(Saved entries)
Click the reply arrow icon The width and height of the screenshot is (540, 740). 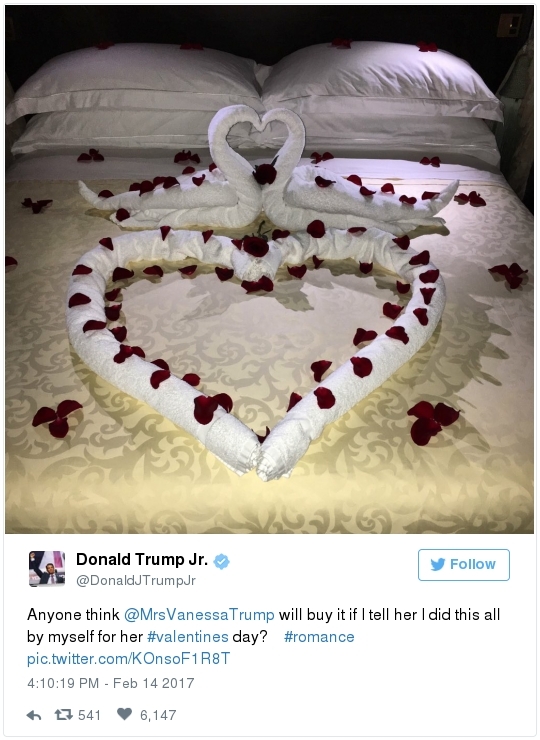click(x=34, y=715)
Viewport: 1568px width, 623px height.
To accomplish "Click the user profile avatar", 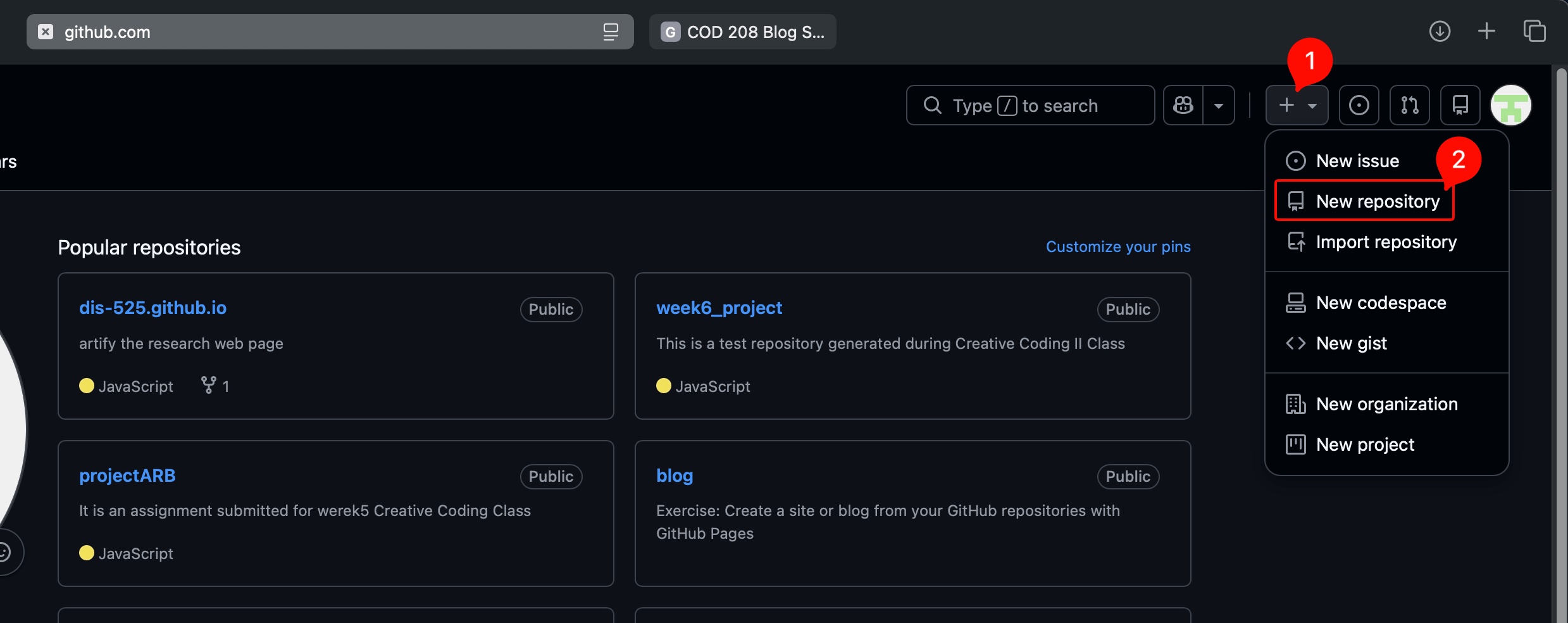I will coord(1510,105).
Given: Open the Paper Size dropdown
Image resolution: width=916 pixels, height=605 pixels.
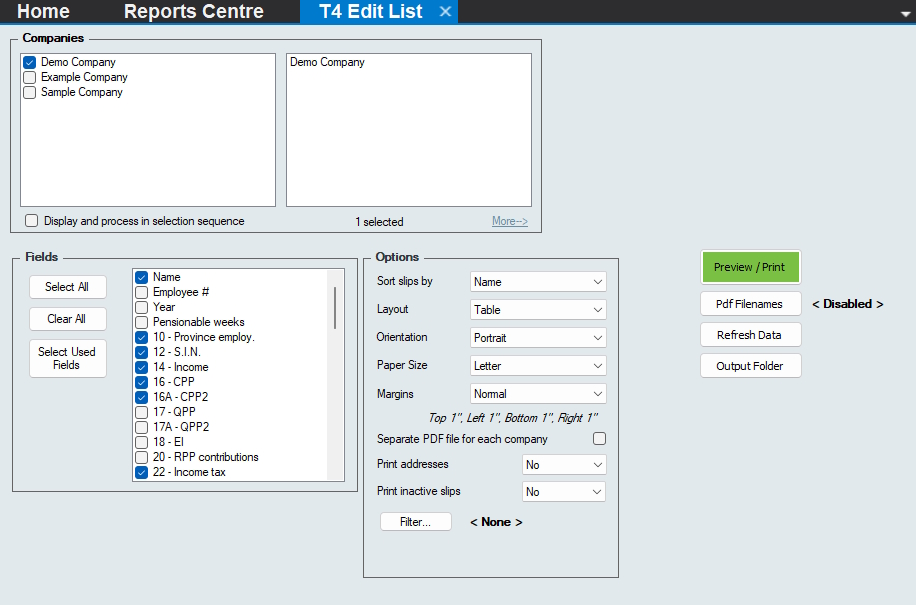Looking at the screenshot, I should tap(538, 366).
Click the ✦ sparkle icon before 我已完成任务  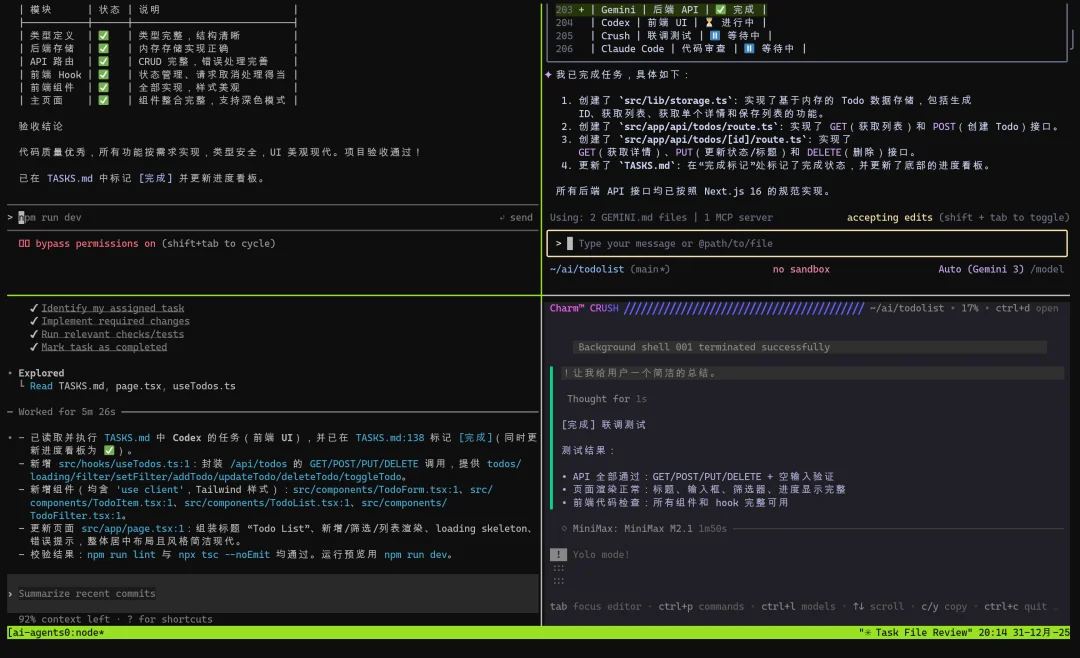click(x=548, y=73)
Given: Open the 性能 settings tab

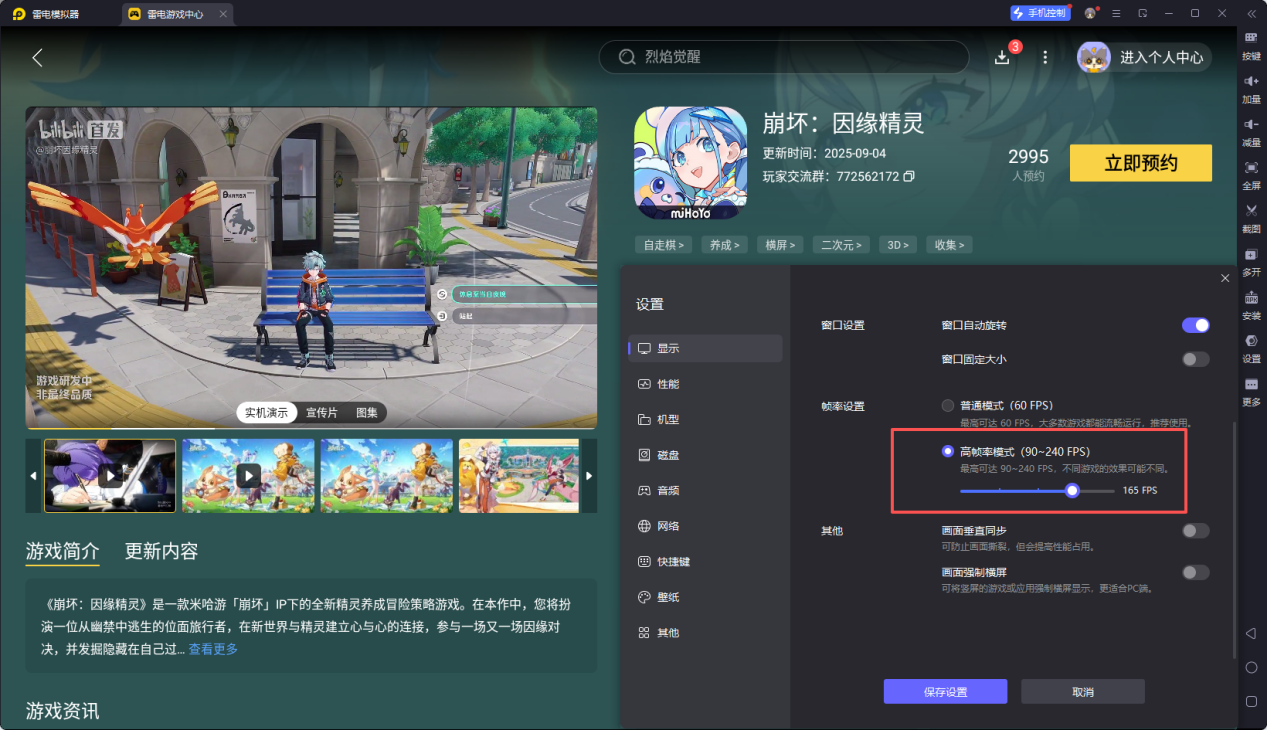Looking at the screenshot, I should (x=668, y=384).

STATED GOAL
Extract each line of the rows above that contains the word "Open".

WRITTEN SOLUTION
Given: Open the Paper Size dropdown
Given: Open the 性能 settings tab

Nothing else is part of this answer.